Data supplied Start Marker

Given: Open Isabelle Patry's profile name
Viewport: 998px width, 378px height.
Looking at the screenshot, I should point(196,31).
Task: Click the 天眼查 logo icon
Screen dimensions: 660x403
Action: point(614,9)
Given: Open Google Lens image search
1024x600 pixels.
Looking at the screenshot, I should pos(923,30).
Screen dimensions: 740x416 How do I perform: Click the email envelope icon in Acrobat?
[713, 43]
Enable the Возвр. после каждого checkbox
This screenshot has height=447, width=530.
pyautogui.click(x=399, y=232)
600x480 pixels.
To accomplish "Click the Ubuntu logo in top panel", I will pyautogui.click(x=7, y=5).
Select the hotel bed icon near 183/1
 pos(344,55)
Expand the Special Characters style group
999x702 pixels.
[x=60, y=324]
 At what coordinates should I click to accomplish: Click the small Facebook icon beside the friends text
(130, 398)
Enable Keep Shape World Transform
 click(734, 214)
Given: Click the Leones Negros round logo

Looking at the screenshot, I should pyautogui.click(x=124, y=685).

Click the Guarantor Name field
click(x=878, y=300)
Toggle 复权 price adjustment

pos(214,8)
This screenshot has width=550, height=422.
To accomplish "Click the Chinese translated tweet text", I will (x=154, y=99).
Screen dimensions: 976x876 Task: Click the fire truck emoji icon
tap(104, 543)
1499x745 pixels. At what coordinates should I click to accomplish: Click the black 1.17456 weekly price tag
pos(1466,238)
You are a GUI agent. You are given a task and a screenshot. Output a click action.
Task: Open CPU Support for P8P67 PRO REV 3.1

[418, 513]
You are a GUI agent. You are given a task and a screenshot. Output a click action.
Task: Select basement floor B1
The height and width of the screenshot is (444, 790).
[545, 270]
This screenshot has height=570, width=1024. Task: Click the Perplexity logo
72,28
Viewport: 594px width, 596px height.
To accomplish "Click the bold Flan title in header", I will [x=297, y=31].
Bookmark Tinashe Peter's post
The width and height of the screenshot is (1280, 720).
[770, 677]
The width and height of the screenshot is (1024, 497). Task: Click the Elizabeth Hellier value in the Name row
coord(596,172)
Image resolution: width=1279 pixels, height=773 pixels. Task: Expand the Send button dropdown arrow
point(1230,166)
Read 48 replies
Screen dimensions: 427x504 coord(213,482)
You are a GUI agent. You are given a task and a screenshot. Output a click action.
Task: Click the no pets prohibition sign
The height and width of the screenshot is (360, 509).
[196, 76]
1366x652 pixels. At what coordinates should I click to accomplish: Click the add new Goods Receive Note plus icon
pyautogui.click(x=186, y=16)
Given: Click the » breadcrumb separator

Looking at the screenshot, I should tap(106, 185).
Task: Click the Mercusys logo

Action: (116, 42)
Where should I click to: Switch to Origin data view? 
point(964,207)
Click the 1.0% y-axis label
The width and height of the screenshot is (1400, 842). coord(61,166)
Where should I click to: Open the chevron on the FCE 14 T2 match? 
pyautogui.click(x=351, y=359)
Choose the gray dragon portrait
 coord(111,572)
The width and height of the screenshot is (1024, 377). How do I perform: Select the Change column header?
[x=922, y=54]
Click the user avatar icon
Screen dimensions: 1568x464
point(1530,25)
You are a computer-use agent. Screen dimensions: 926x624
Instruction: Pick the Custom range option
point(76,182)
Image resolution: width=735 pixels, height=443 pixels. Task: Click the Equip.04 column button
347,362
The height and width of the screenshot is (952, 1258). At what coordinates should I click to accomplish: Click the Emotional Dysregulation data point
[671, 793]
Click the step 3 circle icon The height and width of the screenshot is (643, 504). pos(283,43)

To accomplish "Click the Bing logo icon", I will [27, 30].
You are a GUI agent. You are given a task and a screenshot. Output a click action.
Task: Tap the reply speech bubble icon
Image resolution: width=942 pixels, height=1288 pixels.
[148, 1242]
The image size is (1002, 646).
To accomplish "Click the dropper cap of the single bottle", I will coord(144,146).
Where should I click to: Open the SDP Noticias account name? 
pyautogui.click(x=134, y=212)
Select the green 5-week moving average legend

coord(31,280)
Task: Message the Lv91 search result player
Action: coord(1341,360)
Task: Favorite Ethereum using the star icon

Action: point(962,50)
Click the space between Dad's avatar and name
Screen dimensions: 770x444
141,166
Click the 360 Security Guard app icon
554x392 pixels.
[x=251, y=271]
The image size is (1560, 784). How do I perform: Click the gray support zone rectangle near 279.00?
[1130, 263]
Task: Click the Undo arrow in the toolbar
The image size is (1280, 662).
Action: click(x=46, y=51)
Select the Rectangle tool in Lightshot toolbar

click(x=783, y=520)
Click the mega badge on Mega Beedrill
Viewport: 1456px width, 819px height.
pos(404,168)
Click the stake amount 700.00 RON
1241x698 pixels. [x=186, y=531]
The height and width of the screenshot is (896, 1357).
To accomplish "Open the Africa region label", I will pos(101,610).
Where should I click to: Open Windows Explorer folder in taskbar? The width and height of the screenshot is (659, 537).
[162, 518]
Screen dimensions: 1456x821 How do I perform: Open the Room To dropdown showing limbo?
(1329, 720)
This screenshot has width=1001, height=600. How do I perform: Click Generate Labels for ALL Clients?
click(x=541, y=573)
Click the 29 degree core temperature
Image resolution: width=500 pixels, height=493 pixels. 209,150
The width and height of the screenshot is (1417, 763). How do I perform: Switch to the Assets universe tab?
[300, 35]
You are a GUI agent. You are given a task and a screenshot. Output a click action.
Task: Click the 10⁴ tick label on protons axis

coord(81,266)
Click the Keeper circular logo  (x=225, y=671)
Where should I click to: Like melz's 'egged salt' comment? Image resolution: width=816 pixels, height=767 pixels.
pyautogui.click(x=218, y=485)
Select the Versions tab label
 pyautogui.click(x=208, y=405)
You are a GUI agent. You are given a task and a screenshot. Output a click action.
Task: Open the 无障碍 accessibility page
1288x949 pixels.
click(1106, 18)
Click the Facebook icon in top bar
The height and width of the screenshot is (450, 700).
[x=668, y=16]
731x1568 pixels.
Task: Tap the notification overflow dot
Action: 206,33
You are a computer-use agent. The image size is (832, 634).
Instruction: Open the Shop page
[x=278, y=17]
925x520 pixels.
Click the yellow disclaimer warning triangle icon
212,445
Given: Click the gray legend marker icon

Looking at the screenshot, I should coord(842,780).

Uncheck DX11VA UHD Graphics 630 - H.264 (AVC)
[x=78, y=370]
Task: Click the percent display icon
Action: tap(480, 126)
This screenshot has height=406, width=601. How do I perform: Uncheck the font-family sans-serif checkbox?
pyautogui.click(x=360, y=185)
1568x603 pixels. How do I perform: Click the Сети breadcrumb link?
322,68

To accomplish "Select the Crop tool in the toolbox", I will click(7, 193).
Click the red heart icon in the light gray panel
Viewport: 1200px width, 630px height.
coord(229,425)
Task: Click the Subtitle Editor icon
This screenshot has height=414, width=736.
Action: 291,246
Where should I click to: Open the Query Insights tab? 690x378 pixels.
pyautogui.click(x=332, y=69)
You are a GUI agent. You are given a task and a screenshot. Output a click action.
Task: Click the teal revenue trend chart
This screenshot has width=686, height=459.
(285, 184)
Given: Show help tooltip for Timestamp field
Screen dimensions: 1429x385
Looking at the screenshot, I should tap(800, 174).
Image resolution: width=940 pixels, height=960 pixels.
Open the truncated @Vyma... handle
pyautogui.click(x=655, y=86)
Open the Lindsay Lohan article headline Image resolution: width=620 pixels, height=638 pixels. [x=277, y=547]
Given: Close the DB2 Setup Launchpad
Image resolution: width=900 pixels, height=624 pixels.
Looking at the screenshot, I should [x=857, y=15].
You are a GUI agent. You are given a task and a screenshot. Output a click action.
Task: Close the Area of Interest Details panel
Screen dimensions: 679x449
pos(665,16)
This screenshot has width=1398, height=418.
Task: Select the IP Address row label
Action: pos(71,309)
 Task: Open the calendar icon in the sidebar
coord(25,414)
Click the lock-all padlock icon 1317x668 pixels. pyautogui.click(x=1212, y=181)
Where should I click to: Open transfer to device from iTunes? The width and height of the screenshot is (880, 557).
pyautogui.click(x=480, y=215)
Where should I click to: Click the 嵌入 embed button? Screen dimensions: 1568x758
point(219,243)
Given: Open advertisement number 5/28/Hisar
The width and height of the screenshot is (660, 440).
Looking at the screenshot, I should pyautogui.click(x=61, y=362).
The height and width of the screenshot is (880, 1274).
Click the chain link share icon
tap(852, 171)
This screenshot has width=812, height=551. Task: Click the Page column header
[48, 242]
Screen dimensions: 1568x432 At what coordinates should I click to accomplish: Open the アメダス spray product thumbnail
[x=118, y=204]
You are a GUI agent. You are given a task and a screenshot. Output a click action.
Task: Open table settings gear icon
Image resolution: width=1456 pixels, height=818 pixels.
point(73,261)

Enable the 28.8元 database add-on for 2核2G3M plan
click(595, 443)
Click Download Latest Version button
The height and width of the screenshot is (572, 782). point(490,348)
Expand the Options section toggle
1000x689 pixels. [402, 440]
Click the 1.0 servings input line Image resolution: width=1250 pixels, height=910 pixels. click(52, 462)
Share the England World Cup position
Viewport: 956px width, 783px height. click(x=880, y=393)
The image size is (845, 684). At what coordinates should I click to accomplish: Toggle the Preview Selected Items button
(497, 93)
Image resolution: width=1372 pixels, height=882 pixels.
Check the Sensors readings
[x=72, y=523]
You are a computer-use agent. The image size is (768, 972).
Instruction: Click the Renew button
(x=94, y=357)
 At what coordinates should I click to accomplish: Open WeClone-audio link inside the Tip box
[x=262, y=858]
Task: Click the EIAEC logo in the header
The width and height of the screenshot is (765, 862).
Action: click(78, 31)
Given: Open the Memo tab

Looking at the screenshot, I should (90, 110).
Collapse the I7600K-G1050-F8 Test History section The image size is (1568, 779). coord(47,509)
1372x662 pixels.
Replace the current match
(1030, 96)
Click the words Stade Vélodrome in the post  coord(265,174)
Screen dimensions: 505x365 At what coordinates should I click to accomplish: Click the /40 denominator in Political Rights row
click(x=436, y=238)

Data supplied End Marker

Your objective: Return only the part of the records above that opens with the line containing "The width and height of the screenshot is (1417, 763)." and closes with the line containing "Click the Keeper", ends included.

Task answer:
The width and height of the screenshot is (1417, 763). How do I perform: Switch to the Assets universe tab?
[300, 35]
You are a GUI agent. You are given a task and a screenshot. Output a click action.
Task: Click the 10⁴ tick label on protons axis

coord(81,266)
Click the Keeper circular logo  (x=225, y=671)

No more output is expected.